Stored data

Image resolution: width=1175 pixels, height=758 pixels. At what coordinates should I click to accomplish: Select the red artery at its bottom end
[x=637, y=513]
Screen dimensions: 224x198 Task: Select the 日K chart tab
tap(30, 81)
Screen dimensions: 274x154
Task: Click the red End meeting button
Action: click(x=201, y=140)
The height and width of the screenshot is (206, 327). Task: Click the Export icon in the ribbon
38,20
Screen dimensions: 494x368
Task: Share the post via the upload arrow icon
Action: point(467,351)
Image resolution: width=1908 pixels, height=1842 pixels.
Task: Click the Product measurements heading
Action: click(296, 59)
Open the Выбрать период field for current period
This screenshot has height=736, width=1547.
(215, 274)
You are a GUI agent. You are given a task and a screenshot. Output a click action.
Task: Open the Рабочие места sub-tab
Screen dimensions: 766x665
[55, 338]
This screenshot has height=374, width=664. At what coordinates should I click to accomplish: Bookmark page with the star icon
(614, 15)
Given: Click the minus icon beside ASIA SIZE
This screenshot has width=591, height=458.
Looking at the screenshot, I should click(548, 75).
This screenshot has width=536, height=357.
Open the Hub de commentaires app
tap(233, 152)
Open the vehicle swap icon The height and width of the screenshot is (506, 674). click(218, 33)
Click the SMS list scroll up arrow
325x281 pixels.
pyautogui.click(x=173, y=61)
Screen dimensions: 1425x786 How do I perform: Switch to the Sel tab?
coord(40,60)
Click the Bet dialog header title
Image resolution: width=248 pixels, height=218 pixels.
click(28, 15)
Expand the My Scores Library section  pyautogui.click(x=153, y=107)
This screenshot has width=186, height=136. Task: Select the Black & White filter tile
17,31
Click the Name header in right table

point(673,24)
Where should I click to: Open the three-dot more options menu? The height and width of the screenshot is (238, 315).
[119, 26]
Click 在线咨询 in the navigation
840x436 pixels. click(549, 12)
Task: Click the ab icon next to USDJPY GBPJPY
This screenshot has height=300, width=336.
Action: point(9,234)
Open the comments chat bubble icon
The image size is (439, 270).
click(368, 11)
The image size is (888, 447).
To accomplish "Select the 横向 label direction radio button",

## Task description
Please return all of the records exactly.

## Written answer
Image resolution: width=1175 pixels, height=758 pixels. At what coordinates should I click to accomplish: Select the red artery at its bottom end
[x=637, y=513]
Screen dimensions: 224x198 Task: Select the 日K chart tab
tap(30, 81)
Screen dimensions: 274x154
Task: Click the red End meeting button
Action: click(x=201, y=140)
The height and width of the screenshot is (206, 327). Task: Click the Export icon in the ribbon
38,20
Screen dimensions: 494x368
Task: Share the post via the upload arrow icon
Action: point(467,351)
Image resolution: width=1908 pixels, height=1842 pixels.
Task: Click the Product measurements heading
Action: click(296, 59)
Open the Выбрать период field for current period
This screenshot has height=736, width=1547.
(215, 274)
You are a GUI agent. You are given a task and a screenshot. Output a click action.
Task: Open the Рабочие места sub-tab
Screen dimensions: 766x665
[55, 338]
This screenshot has height=374, width=664. At what coordinates should I click to accomplish: Bookmark page with the star icon
(614, 15)
Given: Click the minus icon beside ASIA SIZE
This screenshot has width=591, height=458.
Looking at the screenshot, I should click(548, 75).
This screenshot has width=536, height=357.
Open the Hub de commentaires app
tap(233, 152)
Open the vehicle swap icon The height and width of the screenshot is (506, 674). click(218, 33)
Click the SMS list scroll up arrow
325x281 pixels.
pyautogui.click(x=173, y=61)
Screen dimensions: 1425x786 How do I perform: Switch to the Sel tab?
coord(40,60)
Click the Bet dialog header title
Image resolution: width=248 pixels, height=218 pixels.
click(28, 15)
Expand the My Scores Library section  pyautogui.click(x=153, y=107)
This screenshot has width=186, height=136. Task: Select the Black & White filter tile
17,31
Click the Name header in right table

point(673,24)
Where should I click to: Open the three-dot more options menu? The height and width of the screenshot is (238, 315).
[119, 26]
Click 在线咨询 in the navigation
840x436 pixels. click(549, 12)
Task: Click the ab icon next to USDJPY GBPJPY
This screenshot has height=300, width=336.
Action: point(9,234)
Open the comments chat bubble icon
The image size is (439, 270).
click(368, 11)
The image size is (888, 447).
To accomplish "Select the 横向 label direction radio button",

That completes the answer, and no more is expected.